Pennsylvania: Biden chips away at Trump’s lead with votes still left to tally.

PHILADELPHIA — Pennsylvania Democrats are growing increasingly confident that when all the votes are counted, Joseph R. Biden Jr. will have a significant lead of more than 100,000 votes.

At a news conference Thursday morning in Philadelphia, Sharif Street, a state senator and vice chair of the Pennsylvania Democratic Party, said that the party thinks Mr. Biden could win by as much as 190,000 votes in the state, driven in large part by the number of votes still being counted in Philadelphia.

City election officials have not provided an update as to when they will finish counting ballots, but the collar counties around Philadelphia, including Bucks County and Montgomery County, are getting closer to a full count.

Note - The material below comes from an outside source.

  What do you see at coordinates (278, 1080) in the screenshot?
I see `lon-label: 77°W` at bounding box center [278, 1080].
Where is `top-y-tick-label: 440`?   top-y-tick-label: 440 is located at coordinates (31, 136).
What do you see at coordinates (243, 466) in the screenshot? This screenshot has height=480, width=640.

Workers spent the night tallying a backlog of more than one million absentee and mail-in votes, and state officials said they expected a clearer picture to emerge with the release of more results. Mr. Biden trailed Mr. Trump by about 115,000 votes as of 12:30 p.m. Eastern on Thursday.

Winning Pennsylvania’s 20 electoral votes would clinch the election for Mr. Biden, who used his Scranton roots in an appeal to win back the once-blue state that broke for Mr. Trump in 2016. Mr. Trump has aggressively challenged voting procedures in the state and is suing to halt the counting of ballots that were cast before the deadline, among other legal challenges.

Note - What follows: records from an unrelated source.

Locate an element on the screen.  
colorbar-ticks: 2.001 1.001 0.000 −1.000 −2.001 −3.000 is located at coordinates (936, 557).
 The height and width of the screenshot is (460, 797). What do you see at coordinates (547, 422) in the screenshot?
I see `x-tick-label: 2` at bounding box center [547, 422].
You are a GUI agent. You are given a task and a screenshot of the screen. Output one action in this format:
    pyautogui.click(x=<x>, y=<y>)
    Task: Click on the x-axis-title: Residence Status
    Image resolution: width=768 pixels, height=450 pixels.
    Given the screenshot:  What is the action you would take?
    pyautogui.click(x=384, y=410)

Gov. Tom Wolf, a Democrat, condemned the legal maneuvers.

“Our election officials at the state and local level should be free to do their jobs without intimidation or attacks,” Mr. Wolf said in a statement. “These attempts to subvert the democratic process are disgraceful.”

Mr. Biden is expected to gain significant ground in Philadelphia and its suburbs, where vote counters were working around the clock to sort through hundreds of thousands of uncounted votes. A number of ballots also remain in more conservative counties, giving the Trump campaign hope.

If the race comes down to the wire, the fate of thousands of provisional ballots set to be counted next week might also be in play. Many voters who requested mail-in ballots but decided to vote in person instead and did not bring their mail ballots with them to be “spoiled,” or rendered unusable, were given provisional ballots, said Bethany Hallam, a member of the elections board of Allegheny County. At least one Republican lawsuit was filed to throw out certain provisional ballots, and Ms. Hallam expects more are coming.

Mr. Trump “sent his entire legal team to Pennsylvania to try to invalidate legal votes in whatever way possible,” Ms. Hallam said.

On Thursday, the Trump campaign held a brief news conference outside the Convention Center, celebrating a court order that allowed for their observers to more closely watch the ballot counting in Philadelphia.

City officials quickly filed an appeal to the Pennsylvania Supreme Court, which resulted in a brief pause in the count in Philadelphia. But it was quickly resumed. The state Supreme Court has not issued a decision as to whether they would accept or deny the appeal.